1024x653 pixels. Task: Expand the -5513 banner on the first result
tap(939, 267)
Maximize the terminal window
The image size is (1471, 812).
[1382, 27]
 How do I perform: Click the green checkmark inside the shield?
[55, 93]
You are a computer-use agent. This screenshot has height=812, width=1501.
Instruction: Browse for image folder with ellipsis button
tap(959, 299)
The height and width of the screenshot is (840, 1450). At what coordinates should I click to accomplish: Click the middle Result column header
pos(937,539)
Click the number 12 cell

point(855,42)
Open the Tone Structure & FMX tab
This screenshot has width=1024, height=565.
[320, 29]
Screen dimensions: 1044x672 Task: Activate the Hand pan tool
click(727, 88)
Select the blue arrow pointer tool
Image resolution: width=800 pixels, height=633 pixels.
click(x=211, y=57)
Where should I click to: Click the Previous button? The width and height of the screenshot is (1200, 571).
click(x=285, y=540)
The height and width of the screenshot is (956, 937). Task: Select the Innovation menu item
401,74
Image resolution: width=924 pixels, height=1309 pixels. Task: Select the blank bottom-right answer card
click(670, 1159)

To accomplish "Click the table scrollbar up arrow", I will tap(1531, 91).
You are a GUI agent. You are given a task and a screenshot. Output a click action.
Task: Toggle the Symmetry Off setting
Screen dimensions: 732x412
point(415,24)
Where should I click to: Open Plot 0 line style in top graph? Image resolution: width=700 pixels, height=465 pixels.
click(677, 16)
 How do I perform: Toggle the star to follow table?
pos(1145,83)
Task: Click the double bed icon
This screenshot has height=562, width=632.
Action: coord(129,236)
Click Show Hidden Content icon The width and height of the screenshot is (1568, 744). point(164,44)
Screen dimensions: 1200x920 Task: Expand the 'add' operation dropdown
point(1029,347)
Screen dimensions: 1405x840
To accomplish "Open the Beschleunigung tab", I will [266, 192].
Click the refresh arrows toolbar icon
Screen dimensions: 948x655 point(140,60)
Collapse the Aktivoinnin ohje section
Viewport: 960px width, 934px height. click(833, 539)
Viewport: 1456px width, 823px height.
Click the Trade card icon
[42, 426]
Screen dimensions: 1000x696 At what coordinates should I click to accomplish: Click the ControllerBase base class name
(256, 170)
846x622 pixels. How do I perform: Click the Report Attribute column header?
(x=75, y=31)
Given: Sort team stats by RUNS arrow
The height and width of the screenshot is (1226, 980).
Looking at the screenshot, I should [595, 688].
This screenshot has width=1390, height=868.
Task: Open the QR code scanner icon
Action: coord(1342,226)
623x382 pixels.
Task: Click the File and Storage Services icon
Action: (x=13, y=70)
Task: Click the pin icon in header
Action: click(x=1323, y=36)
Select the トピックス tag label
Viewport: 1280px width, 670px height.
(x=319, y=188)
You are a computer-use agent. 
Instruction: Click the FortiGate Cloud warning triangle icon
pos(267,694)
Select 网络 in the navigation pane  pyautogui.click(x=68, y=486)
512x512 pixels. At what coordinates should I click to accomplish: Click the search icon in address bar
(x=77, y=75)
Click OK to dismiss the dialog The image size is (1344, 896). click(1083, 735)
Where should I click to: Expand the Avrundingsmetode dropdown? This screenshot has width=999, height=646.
-------
== EXERCISE ==
Reproduce every record, making sure each one stays exactly the same.

== EXPECTED ANSWER ==
1024x653 pixels. Task: Expand the -5513 banner on the first result
tap(939, 267)
Maximize the terminal window
The image size is (1471, 812).
[1382, 27]
 How do I perform: Click the green checkmark inside the shield?
[55, 93]
You are a computer-use agent. This screenshot has height=812, width=1501.
Instruction: Browse for image folder with ellipsis button
tap(959, 299)
The height and width of the screenshot is (840, 1450). At what coordinates should I click to accomplish: Click the middle Result column header
pos(937,539)
Click the number 12 cell

point(855,42)
Open the Tone Structure & FMX tab
This screenshot has width=1024, height=565.
[320, 29]
Screen dimensions: 1044x672 Task: Activate the Hand pan tool
click(727, 88)
Select the blue arrow pointer tool
Image resolution: width=800 pixels, height=633 pixels.
click(x=211, y=57)
Where should I click to: Click the Previous button? The width and height of the screenshot is (1200, 571).
click(x=285, y=540)
The height and width of the screenshot is (956, 937). Task: Select the Innovation menu item
401,74
Image resolution: width=924 pixels, height=1309 pixels. Task: Select the blank bottom-right answer card
click(670, 1159)

To accomplish "Click the table scrollbar up arrow", I will tap(1531, 91).
You are a GUI agent. You are given a task and a screenshot. Output a click action.
Task: Toggle the Symmetry Off setting
Screen dimensions: 732x412
point(415,24)
Where should I click to: Open Plot 0 line style in top graph? Image resolution: width=700 pixels, height=465 pixels.
click(677, 16)
 How do I perform: Toggle the star to follow table?
pos(1145,83)
Task: Click the double bed icon
This screenshot has height=562, width=632.
Action: coord(129,236)
Click Show Hidden Content icon The width and height of the screenshot is (1568, 744). point(164,44)
Screen dimensions: 1200x920 Task: Expand the 'add' operation dropdown
point(1029,347)
Screen dimensions: 1405x840
To accomplish "Open the Beschleunigung tab", I will [266, 192].
Click the refresh arrows toolbar icon
Screen dimensions: 948x655 point(140,60)
Collapse the Aktivoinnin ohje section
Viewport: 960px width, 934px height. click(833, 539)
Viewport: 1456px width, 823px height.
Click the Trade card icon
[42, 426]
Screen dimensions: 1000x696 At what coordinates should I click to accomplish: Click the ControllerBase base class name
(256, 170)
846x622 pixels. How do I perform: Click the Report Attribute column header?
(x=75, y=31)
Given: Sort team stats by RUNS arrow
The height and width of the screenshot is (1226, 980).
Looking at the screenshot, I should [595, 688].
This screenshot has width=1390, height=868.
Task: Open the QR code scanner icon
Action: coord(1342,226)
623x382 pixels.
Task: Click the File and Storage Services icon
Action: (x=13, y=70)
Task: Click the pin icon in header
Action: click(x=1323, y=36)
Select the トピックス tag label
Viewport: 1280px width, 670px height.
(x=319, y=188)
You are a computer-use agent. 
Instruction: Click the FortiGate Cloud warning triangle icon
pos(267,694)
Select 网络 in the navigation pane  pyautogui.click(x=68, y=486)
512x512 pixels. At what coordinates should I click to accomplish: Click the search icon in address bar
(x=77, y=75)
Click OK to dismiss the dialog The image size is (1344, 896). click(1083, 735)
Where should I click to: Expand the Avrundingsmetode dropdown? This screenshot has width=999, height=646.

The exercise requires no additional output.